I saw the above quote in an aggregate opinion piece at the New York Times today and thought I’d share some thoughts and reflect on the tension at play in the notion of a potentially forthcoming interactive reading opportunity. Let me start by saying that I have not read a full book on my iPad yet — I have read a few on the Kindle, but other than a children’s book I have not consumed one for myself on the iPad. I have browsed through pages of content and have appreciated some of the subtle touches … most notably the built in dictionary that is really quite useful. But that’s not where we need to end up.
The quote above suggests that we start to consider the potential for social actions associated with reading that have yet to be introduced. I think it is easy to imagine a way to touch a paragraph and find out what others may have said about it, passages like it, or (as the quoted author suggests) to share it with the world. I think we all assume the notion of the eBook is flawed for education because of limitations not present in the real world — a notable example is an easy and elegant way to annotate a book quickly and easily while reading it. The author above hints at things that are well beyond what might make reading a digital text really useful and interesting.
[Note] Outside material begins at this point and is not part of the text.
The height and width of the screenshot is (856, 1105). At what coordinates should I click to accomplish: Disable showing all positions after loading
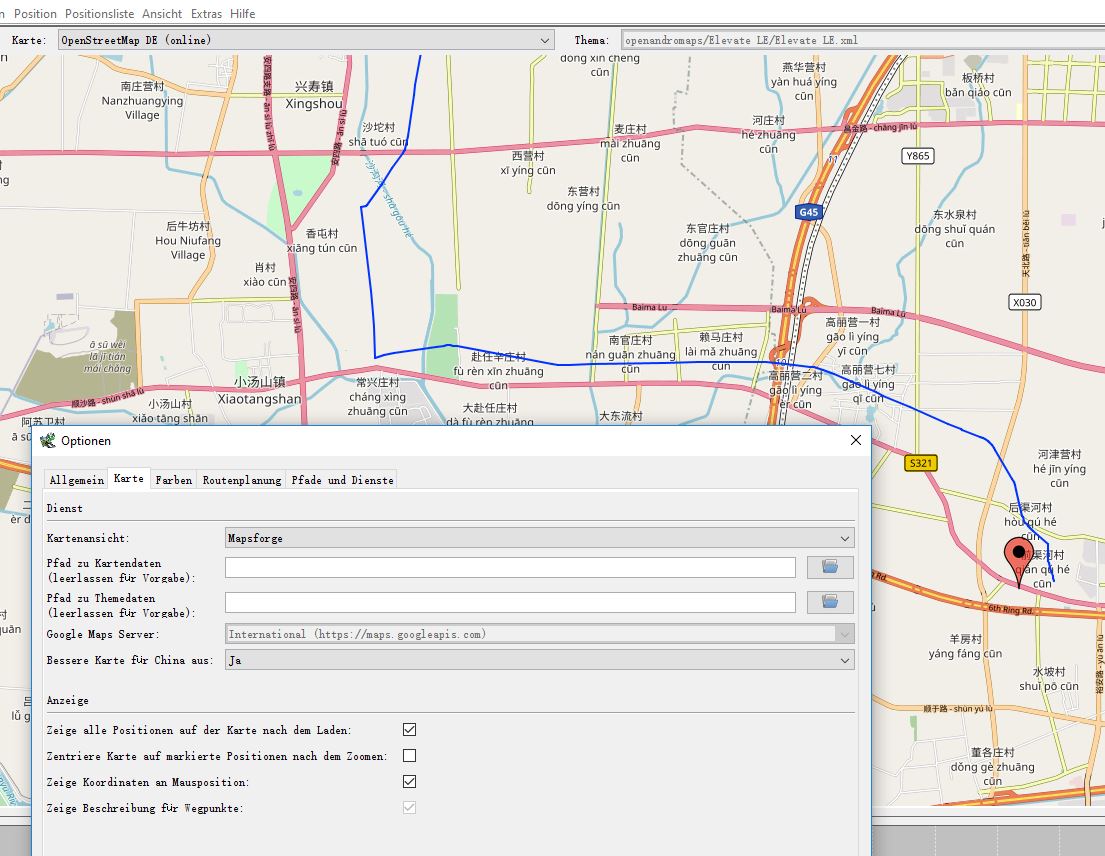[x=409, y=730]
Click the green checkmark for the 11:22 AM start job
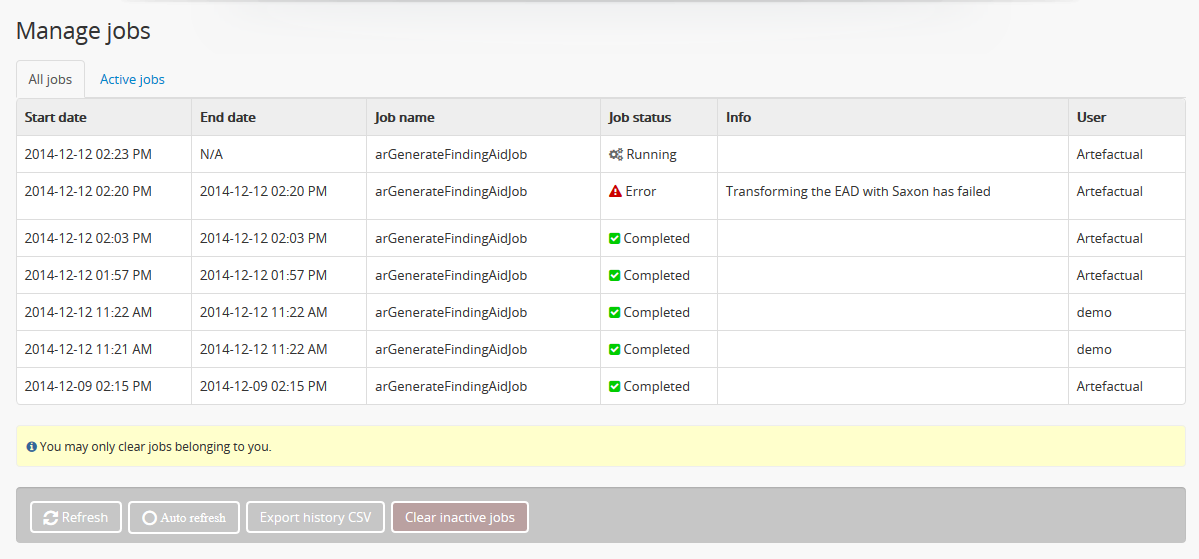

Imagine being able to not only tap a paragraph of text in a digital textbook to flip it over to add annotations, but to then be able to instantly send those annotations into a cloud based service where they could be shared for all sorts of reasons. Imagine being an instructor being able to easily collect reading notes from students in one location that are flowing in from the text itself … or to be part of a literature class all building a shared reflective text … or being a humanities scholar working with collaborators across the globe analyzing a digitized text.
All of these scenarios require the most basic of functions — the ability to bookmark, highlight, and annotate texts — but they also push us to envision how the best of social tools could be integrated into the reading experience in new ways. I would personally love to be able to see what my students would do in the construction of a dynamic, discipline specific knowledge base with tools like that. Having the ability to do things like this from within the workflow is what will help set a device like the iPad apart in education. If students are forced to leave their workflow to take notes (dump out of a book and open Evernote) then we are taking a step back from the physical world. But, if you instead come at this as an interesting feature — not only stay in the context of the book to take notes, but also have the ability to push those notes live into a non-device specific space on the Internet that others can take advantage of I think you’d be making a real step towards enhancing the teaching and learning experience.
I’m not much for interactive texts in the way we’ve come to expect — text with Flash (or whatever) objects embedded, but I would be very excited to see a text that I and my research group could use to interact with each other through.